Положение исправляла программа Фонда Сороса “Университетские Центры Интернет” (закрытая в 2001 году — не с тех ли пор и замолкли серверы некоторых провинциальных ВУЗов?). На смену пришли программа “Развитие образования в России” (www.soros.ru/web/hiedu.nsf/All/map), ассоциация “Интернет-социум” (www.osi.ru/web/ association.nsf) и Федерация Интернет Образование (именно в таком загадочном написании, www.fio.ru).
В итоге образовательный русский интернет выглядит вот как: есть отдельные очень яркие проекты, имеются постоянно функционирующие сайты разных учебных заведений, но должной информационной плотности не наблюдается. На иных проектах лежит благородная патина времени и как будто написано невидимыми зелеными буквами на зеленом же фоне: “грант кончился, все ушли пить пиво”. И — что более существенно — учебные заведения России существуют в пространстве сети как бы сами по себе. На приятном сайте Калининградского университета www. albertina.ru вы найдете статью В.В. Орленка “Об изменчивости масштаба времени в Метагалактике”, но не найдете ни одной ссылки, которая бы позволила перейти к приятному во всех отношениях сайту Новосибирского университета (www. nsu.ru). В свою очередь, на новосибирском сервере можно ознакомиться, например, с материалами Форума военной кафедры (в частности — с замечательным антимасонским посланием www. nsu.ru/phorum/read.php?f=27&i=138&t=138 [2]), но никак нельзя найти ссылку на сайт Петрозаводского университета www.karelia.ru/pgu/. В свою очередь, из Петрозаводска, знаменитого Полным собранием сочинений Достоевского и конкордансом к нему (www.karelia.ru/~dostoevsky/), заказан путь в Калининград…

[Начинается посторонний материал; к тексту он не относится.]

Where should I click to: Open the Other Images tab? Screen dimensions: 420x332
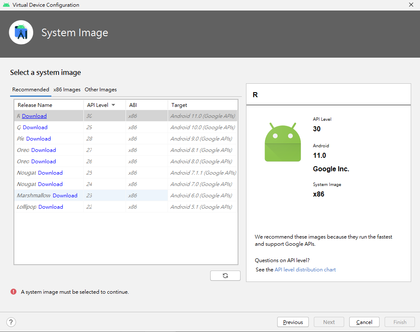(101, 90)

Что касается технического состояния дел, то отметим, что в момент написания этой заметки сайт Всероссийского конкурса образовательных ресурсов “Образование в Рунете” (konkurs.auditorium.ru), проводимого Фондом Сороса совместно с Министерством образования РФ и Федерацией Интернет Образования при участии ГосНИИ ИТТ “Информика”, Российской академии Интернета и Ассоциации Интернет-социум, был решительно недоступен, невзирая на внушительно звучащие титулы организаторов.
Между тем поданные на конкурс (к которому автор имеет отношение как член жюри) проекты заслуживают отдельного разговора. С первого взгляда поражает их принципиальная разноплановость: одни — результат совместных усилий авторских коллективов и грантодателей, другие — плоды работы одиночек-энтузиастов. Это, в общем, иллюстрирует положение дел в сфере организации образовательных ресурсов в русском интернете. Можно предположить, впрочем, что никакой интернет-специфики тут нет, и такая картина отражает положение в образовании в целом.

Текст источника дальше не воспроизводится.